SELECTED TEXT
════════════════════
I was in Manchester on the opening day of this exhibition so took the opportunity to spend some time taking it in. I have since been back for a second viewing. It’s Ballen’s first major UK exhibition and as such is quite extensive. It covers three decades of work from his early series Dorps and the controversial series Platteland, Outland, Shadow Chamber and Boarding House through to unseen new work from Asylum. There is also examples of his collaborative film work including the music video ‘I fink u freeky’ by Die Antwoord. I’m not going to try and cover all of this here but there were particular parts of Ballen’s work that had more of an impact on me.
Ballen was born in New York but has spent over 30 years in South Africa. As a geologist in South Africa his work took him out into the remote small towns of the veldt, initially photographing empty streets in the midday sun but later moving inside to photograph the lives of the people of these small towns. His initial work was more documentary but this moved into what Ballen called ‘documentary fiction’ and has moved further into fantasy with his latest work. He has used square (medium) format black and white throughout his career.
Dorps (1986) – Dorps is a mix between the documentary element depicting the small rural towns of South Africa and Ballen’s own view of the asthetic beauty of what he sees.
In Bedroom of Railway Worker, De Aar, 1984 there is a collection of personal objects pointing to the life of the worker. The electric wires form part of the decoration depicting a surreal and primitive place. Ballen describes this photo as one of the most important photographs of his career. This was the first of his ‘wire’ photographs. During this time he didn’t touch or rearrange anything. There was no real interaction going on, it was strictly documentary.
Platteland (1994) – The most well known of Ballens images is pictured below; Dresie and Casie, Twins, Western Transvaal, 1993 . He was criticized for this series and this image in particular for putting these people on display and exhibiting them akin to a freak show You need to see the full sized image to see the detail; both Dresie and Casie are dribbling (continually, looking at the shirt on the right). Platteland is very different from earlier work as people are very much centre stage.
Outland (2001) – It is this series that I find most disturbing. Ballen moves away from documentary photography here and presents us with posed images of his subjects. At this point Ballen stopped taking pictures outside of Johannesburg. He also started to think of himself as an artist and created a director/actor, actor/director relationship with the people he photographed that, in turn created the reality that Ballen refered to as the outland. Everything in the pictures has a purpose, there is no room for ‘fat’ in the images and Ballen describes the forms as very important to his work. As stage managed as they are, using animals in many of his images means that they are very much moments in time and not repeatable. The reason I find Outland more disturbing is there is still a level of reality in the pictures. The more real the possibility in my head, the more menacing the image is for me. ‘Shadow Chamber’ and ‘Boarding House’ are far more surreal and removed from reality, which I find more intriguing but nowhere near as disturbing.
════════════════════
TRY IT
Can you condense the paragraph in the exhibition review above that begins "Ballen was born in New York" into a shorter version that keeps its main facts?
════════════════════
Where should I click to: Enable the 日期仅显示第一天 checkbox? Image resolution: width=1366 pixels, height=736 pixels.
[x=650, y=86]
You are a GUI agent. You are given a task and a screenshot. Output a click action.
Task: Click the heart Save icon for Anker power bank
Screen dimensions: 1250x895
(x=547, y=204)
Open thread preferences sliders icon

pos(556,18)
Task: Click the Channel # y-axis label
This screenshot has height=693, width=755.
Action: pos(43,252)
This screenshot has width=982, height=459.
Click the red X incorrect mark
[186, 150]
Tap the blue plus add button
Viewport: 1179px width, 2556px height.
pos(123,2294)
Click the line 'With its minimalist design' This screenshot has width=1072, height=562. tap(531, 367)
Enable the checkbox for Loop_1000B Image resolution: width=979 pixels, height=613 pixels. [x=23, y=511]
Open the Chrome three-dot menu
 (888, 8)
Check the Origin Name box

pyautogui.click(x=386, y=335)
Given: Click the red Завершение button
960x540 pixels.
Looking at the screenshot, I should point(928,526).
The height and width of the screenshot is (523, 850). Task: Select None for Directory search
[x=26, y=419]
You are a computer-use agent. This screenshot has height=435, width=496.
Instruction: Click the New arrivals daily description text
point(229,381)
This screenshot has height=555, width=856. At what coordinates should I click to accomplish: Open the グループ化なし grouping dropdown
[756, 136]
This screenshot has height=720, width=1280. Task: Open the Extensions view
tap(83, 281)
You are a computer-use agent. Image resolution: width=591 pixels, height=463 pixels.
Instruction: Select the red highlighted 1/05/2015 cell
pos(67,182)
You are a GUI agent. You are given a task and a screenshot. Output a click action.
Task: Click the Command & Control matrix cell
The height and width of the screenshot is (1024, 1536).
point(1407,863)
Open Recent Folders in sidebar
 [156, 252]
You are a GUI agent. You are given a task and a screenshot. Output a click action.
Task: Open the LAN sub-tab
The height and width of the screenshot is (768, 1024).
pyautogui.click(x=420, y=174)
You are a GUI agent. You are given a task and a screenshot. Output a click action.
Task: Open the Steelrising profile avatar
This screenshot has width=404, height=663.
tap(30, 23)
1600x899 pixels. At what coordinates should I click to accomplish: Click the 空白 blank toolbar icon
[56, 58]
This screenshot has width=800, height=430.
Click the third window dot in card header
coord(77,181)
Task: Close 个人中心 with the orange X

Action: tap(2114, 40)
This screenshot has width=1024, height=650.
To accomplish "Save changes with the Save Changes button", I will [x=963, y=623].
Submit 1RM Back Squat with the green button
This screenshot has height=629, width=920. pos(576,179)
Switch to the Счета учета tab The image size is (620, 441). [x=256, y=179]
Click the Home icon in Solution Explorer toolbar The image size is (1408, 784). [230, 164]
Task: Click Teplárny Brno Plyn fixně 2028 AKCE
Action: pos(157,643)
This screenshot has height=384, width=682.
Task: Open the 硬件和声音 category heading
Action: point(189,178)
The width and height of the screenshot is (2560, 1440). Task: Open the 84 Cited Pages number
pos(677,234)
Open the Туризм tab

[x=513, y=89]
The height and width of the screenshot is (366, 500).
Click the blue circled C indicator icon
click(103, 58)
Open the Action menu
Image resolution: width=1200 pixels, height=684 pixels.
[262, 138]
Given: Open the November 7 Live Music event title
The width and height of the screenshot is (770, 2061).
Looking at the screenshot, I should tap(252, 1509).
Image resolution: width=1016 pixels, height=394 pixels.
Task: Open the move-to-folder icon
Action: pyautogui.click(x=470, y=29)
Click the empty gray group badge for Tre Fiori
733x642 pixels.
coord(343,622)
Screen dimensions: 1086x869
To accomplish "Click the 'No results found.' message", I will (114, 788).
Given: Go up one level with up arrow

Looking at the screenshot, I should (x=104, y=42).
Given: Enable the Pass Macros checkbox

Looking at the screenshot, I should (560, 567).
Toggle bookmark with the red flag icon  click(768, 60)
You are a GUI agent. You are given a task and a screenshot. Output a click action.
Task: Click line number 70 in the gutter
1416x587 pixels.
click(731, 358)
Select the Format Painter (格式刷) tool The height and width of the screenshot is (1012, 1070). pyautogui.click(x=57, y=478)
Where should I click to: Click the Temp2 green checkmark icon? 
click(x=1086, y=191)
════════════════════
ANSWER FOR THE TASK
Born in New York, Ballen has lived in South Africa for over 30 years. As a geologist there, his work took him to remote small towns of the veldt. He first photographed their empty streets in the midday sun, then moved indoors to photograph the people who lived there. His work began as documentary, shifted into what he called "documentary fiction," and has moved further into fantasy in his latest work. Throughout his career he has used square (medium) format black and white.